The subunits of the spliceosome are called small nuclear ribonucleoproteins or snRNPs (“snurps”). snRNPs are composed of uracil-rich small nuclear RNAs (snRNAs) that act as RNA enzymes (ribozymes) to remove the introns from nuclear pre-mRNA molecules. snRNPs are also composed of protein subunits that function to stabilize the spliceosome.

The spliceosome splicing mechanism occurs as follows:

  1. The U1 snRNP binds to the 5’ splice site, and the U2 snRNP binds to the branch site adenine within the intron RNA sequence.
  2. Additional snRNPs called U4, U5, and U6 bind to the intron. These five snRNPs (U1, U2, U4, U5, and U6) assemble to form the spliceosome complex.
  3. The intron loops out bringing the two exon sequences close together.
  4. The 5’ splice site is cut by U1, and the 5’ end of the intron is covalently linked to the 2’-OH group of the branch site adenine, forming an RNA loop structure called a lariat.
  5. The U1 and U4 snRNPs are released.
  6. The 3’ splice site is cut by the U5 snRNP.
  7. A phosphodiester bond is formed that links the two exons together to form the mature mRNA. The intron is released along with U2, U5, and U6.
Figure 10.6 Spliceosome splicing --- Image created by SL

Key Questions

  • Which two splicing mechanisms are found in human cells?
  • What are the names of the three sequences found within spliceosome introns?
  • Which spliceosome components are ribozymes?
  • What are the functions of the U1 and U5 snRNPs?

Identifying Introns Using R Loop Experiments

Introns were initially identified within the β-globin and ovalbumin genes by performing R-loop (hybridization) experiments. These experiments relied on denaturing an isolated DNA molecule that contains a gene, allowing a mRNA molecule to form hydrogen bonds (hybridize) with the template DNA strand, adding the coding strand DNA, which attempts to form hydrogen bonds with the template DNA strand, and finally, examining the resulting nucleic acid structure in an electron microscope. What would such a molecule look like at the end of the R-loop (hybridization) experiment?

Figure 10.7 R-Loop Results --- Image created by SL

Key Questions

  • Suppose a gene contains four introns and is hybridized with its mature mRNA. How many R loops would be observed in the electron microscope at the end of an R loop experiment? How many intron loops would be observed?

Identifying Introns by Comparing gDNA with cDNA

Introns within genes can also be identified by comparing the length of a genomic DNA (gDNA) version of a gene to the complementary DNA (cDNA) version of the same gene. gDNA is the version of a gene found in the genome; the gDNA version of a gene contains both introns and exons. cDNA is produced in the laboratory by reverse transcription (see Part 8). Reverse transcription converts mature mRNA into a cDNA molecule using the viral enzyme reverse transcriptase. Since the cDNA molecule is produced from the mature mRNA, cDNA molecules contain exons but lack introns. The gDNA version of the gene, which contains introns, will be longer than the cDNA version of the same gene, which lacks introns.
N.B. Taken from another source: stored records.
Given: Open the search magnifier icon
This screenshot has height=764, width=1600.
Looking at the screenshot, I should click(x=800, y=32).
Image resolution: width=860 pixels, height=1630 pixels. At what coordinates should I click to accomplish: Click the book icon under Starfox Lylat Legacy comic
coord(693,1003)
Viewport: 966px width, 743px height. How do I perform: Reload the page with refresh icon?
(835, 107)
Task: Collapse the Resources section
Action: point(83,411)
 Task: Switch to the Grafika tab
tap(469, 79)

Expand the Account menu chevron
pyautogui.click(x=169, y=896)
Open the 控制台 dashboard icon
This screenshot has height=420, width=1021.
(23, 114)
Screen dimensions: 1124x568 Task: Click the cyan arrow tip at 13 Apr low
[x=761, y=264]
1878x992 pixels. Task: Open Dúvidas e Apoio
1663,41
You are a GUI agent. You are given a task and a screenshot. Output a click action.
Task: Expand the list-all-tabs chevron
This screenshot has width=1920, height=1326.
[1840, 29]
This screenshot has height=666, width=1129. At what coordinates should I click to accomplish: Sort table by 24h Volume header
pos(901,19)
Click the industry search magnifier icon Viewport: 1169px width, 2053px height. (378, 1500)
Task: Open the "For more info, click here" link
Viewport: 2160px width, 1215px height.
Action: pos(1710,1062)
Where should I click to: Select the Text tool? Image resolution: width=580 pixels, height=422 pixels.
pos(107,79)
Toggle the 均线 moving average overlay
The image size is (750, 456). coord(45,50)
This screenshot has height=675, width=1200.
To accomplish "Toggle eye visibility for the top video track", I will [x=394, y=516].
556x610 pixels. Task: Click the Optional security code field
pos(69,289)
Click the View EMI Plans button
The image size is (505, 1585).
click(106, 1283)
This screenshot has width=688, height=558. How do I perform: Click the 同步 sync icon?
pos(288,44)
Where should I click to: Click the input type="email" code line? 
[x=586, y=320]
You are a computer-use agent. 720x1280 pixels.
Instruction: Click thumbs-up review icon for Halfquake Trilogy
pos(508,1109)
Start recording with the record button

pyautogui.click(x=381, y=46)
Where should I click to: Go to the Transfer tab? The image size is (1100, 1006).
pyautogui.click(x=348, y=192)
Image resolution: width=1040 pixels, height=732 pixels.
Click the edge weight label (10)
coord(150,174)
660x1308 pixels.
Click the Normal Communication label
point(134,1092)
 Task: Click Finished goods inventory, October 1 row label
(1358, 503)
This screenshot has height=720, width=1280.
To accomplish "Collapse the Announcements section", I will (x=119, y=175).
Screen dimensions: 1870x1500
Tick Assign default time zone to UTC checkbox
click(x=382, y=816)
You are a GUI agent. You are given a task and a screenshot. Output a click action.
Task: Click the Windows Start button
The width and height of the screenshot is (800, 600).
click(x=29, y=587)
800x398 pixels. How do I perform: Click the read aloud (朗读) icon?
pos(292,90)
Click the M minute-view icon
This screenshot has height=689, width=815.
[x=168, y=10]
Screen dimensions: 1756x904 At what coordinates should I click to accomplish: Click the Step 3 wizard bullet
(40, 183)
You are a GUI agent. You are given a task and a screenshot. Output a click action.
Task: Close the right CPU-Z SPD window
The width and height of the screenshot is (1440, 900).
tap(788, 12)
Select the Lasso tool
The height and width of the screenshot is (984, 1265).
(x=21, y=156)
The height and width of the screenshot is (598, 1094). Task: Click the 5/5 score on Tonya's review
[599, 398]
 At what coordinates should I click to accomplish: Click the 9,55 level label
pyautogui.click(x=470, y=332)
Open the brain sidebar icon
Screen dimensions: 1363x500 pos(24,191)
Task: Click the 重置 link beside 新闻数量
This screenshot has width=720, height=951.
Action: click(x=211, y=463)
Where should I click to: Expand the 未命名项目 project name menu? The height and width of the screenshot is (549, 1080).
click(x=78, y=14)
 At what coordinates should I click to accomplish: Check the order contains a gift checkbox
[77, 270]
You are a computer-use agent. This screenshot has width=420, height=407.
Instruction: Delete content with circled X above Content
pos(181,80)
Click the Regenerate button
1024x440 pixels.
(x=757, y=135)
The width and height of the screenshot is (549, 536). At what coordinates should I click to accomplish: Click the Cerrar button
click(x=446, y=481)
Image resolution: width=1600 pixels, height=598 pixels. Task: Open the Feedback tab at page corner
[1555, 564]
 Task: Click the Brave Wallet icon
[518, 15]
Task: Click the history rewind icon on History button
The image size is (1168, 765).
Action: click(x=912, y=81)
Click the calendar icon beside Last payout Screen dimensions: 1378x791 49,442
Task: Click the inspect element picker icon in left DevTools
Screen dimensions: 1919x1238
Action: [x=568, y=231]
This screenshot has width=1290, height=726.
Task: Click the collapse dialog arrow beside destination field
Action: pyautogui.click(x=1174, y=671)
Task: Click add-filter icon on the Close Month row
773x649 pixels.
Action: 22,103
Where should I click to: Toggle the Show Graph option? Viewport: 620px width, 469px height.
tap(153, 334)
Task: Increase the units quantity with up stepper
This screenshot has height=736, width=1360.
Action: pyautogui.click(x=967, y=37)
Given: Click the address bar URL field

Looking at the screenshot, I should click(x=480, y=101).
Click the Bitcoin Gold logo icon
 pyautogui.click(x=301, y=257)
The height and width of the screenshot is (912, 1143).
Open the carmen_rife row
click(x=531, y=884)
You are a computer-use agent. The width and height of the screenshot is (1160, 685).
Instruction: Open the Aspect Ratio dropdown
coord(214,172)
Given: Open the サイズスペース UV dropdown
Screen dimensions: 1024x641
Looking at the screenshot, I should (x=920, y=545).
The polymerase chain reaction (PCR) technique (see Part 8) can be used to make billions of copies of the gDNA and the cDNA versions of any gene of interest. The gDNA and cDNA PCR products are then separated by size using agarose gel electrophoresis (see Part 8). The size difference between the gDNA and the cDNA copy of the gene can be easily observed on an agarose gel (see Figure 3.2).

Figure 10.8 Comparing cDNA to gDNA to identify introns --- Image provided by K. Mark DeWall

Key Questions

  • What is the difference between gDNA and cDNA?
  • How can comparing gDNA to cDNA on an agarose gel help you determine that a gene contains introns?

Alternative Splicing

Alternative splicing involves splicing a single type of pre-mRNA molecule in various ways to produce different mature mRNA molecules (see Figure 10.9). Each of these mature mRNAs can then produce a slightly different protein upon translation. These distinct, yet related protein isoforms, all derived from a single gene, can have specialized functions.

Alternative splicing is beneficial in that it allows eukaryotes to carry fewer genes in the genome, permitting a relatively small number of genes the flexibility to encode a vast array of proteins. In humans, it is estimated that 30–60% of the genes in the genome are alternatively spliced. As a result, the human genome, which contains approximately 23,000 structural genes can produce at least ten times that number of protein products.

One example of alternative splicing involves the splicing of the pre-mRNA molecule for α-tropomyosin, a protein involved in muscle contraction. The α-tropomyosin gene contains 14 exons (13 introns). There are two types of exons within the α-tropomyosin pre-mRNA:

Figure 10.9 Alternative splicing allows one gene to produce three proteins. --- DNA Alternative Splicing by National Human Genome Research Institue and is used under CC0

Key Questions

  • Why is alternative splicing advantageous to eukaryotic cells?
  • What are protein isoforms?
  • What is the difference between a constitutive exon and an alternative exon?

Patterns of Alternative Splicing

Alternative splicing is regulated by splicing factor proteins. These splicing factor proteins help the spliceosome choose which splice sites to use during RNA splicing. Different cell types have different splicing factor proteins, allowing different RNA splicing patterns to occur in each cell type. The SR proteins are an example of a group of splicing factor proteins found in animals, including humans.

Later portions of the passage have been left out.